▸ AIM
Please substitute "Select" for "Click" throughout the items below and reproduce them with everything else unchanged.
>> START RECORDS PROVIDED
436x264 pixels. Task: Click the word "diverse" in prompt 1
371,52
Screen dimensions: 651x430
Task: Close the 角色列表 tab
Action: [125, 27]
>> END RECORDS PROVIDED
▸ COMPLETED TASK
436x264 pixels. Task: Select the word "diverse" in prompt 1
371,52
Screen dimensions: 651x430
Task: Close the 角色列表 tab
Action: [125, 27]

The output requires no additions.